| THE EXERCISE |
In the data below, from the line with "Given: Click into the 伪原创修正 text area" up to and including the line with "Looking at the", replace "text area" with "input box" and leave everything else unchanged. Reproduce only those lines, and omit the pictures from your answer.

| Item-finding data |
········
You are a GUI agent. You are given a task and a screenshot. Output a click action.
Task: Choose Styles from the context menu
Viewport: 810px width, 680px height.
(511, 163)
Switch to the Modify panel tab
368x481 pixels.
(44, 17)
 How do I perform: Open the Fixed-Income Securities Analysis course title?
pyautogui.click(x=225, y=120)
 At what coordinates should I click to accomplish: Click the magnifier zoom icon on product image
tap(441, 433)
········
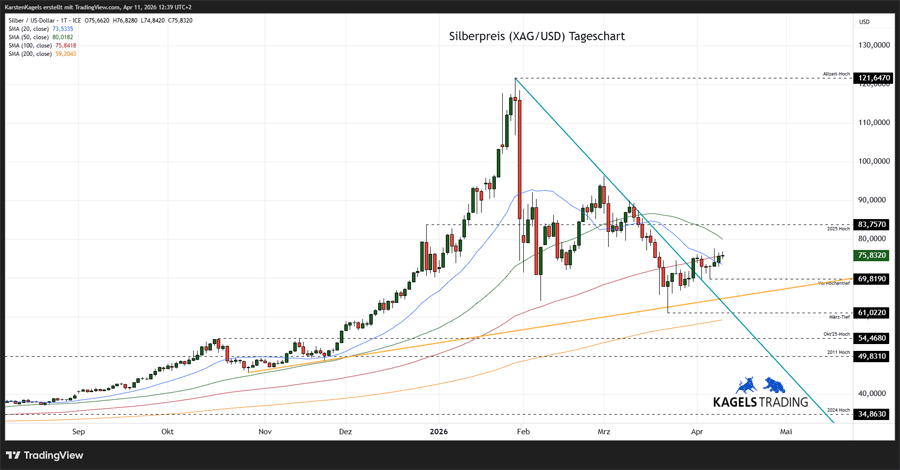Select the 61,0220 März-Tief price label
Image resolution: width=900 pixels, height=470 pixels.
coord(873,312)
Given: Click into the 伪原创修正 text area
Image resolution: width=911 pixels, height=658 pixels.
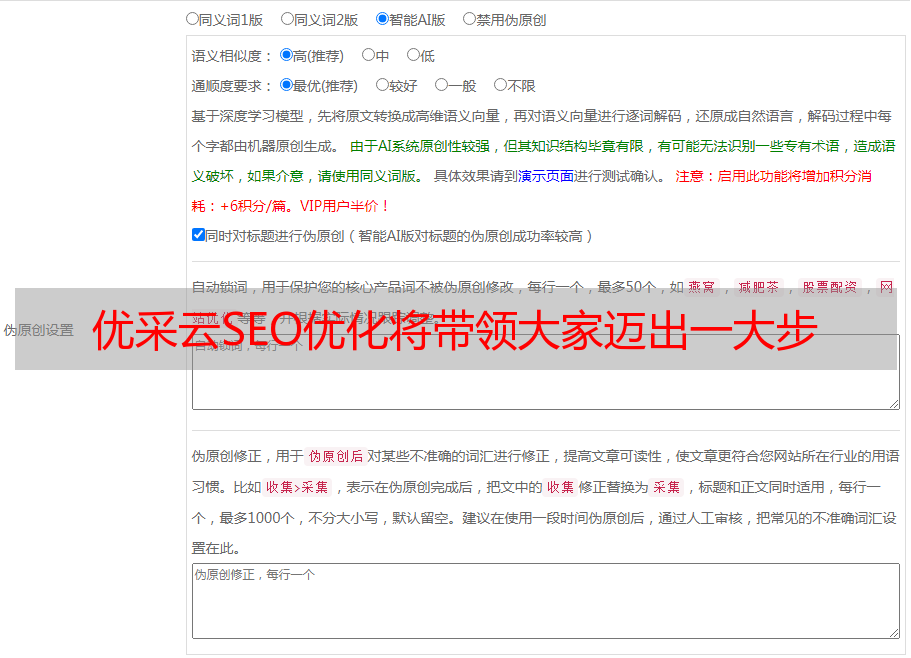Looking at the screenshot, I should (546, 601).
········
| EXERCISE SOLUTION |
Given: Click into the 伪原创修正 input box
Image resolution: width=911 pixels, height=658 pixels.
Looking at the screenshot, I should (546, 601).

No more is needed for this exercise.